## THE DATA
*** Block opens ***

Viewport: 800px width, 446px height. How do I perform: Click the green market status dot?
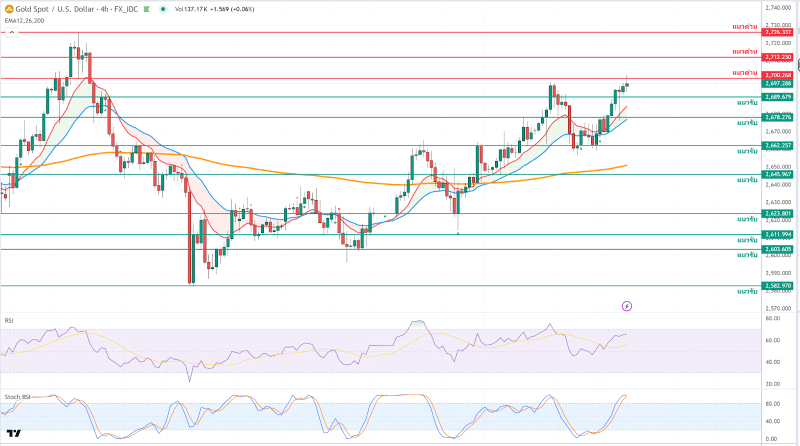[164, 8]
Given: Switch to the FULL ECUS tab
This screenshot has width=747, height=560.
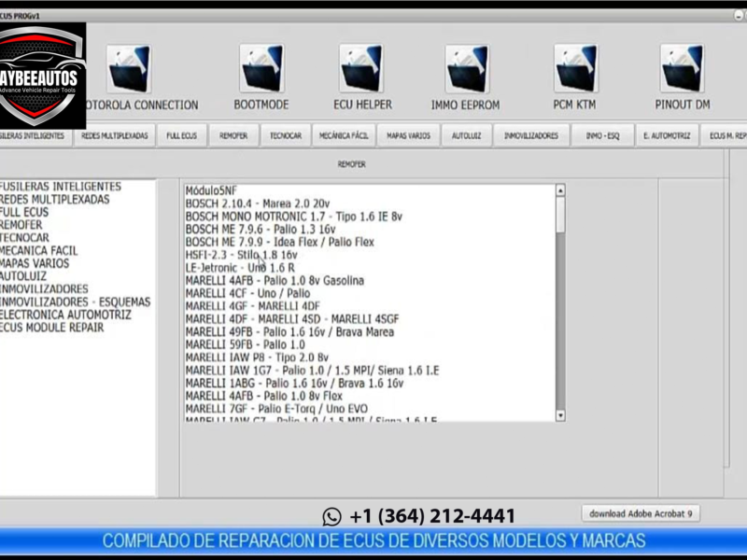Looking at the screenshot, I should (181, 135).
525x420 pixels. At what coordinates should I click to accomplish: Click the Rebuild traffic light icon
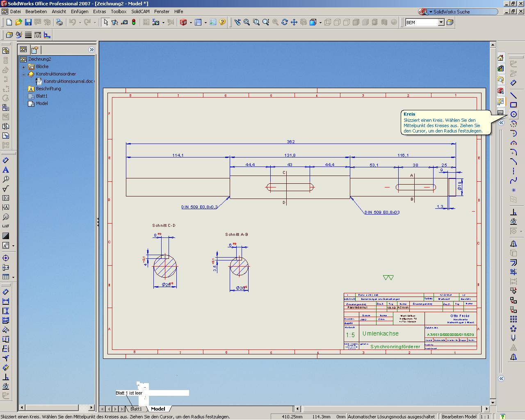134,22
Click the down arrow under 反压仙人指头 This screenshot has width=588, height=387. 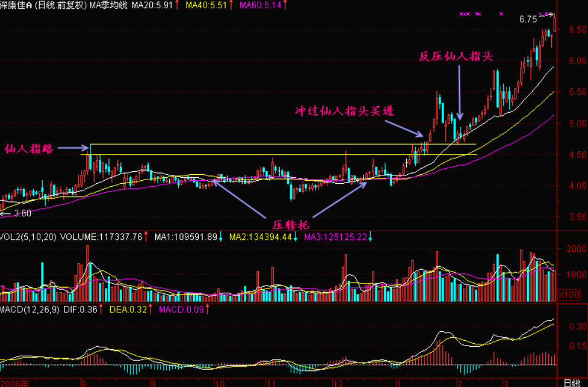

*** Block closes ***

## WORK ITEM
Your answer should consist solely of the lines from the one with "This screenshot has width=747, height=560." through the last line of the entries, restated word for word, with the pictures omitted.

## WRITTEN RESPONSE
This screenshot has width=747, height=560.
Looking at the screenshot, I should (181, 135).
525x420 pixels. At what coordinates should I click to accomplish: Click the Rebuild traffic light icon
134,22
Click the down arrow under 反压仙人指头 This screenshot has width=588, height=387. 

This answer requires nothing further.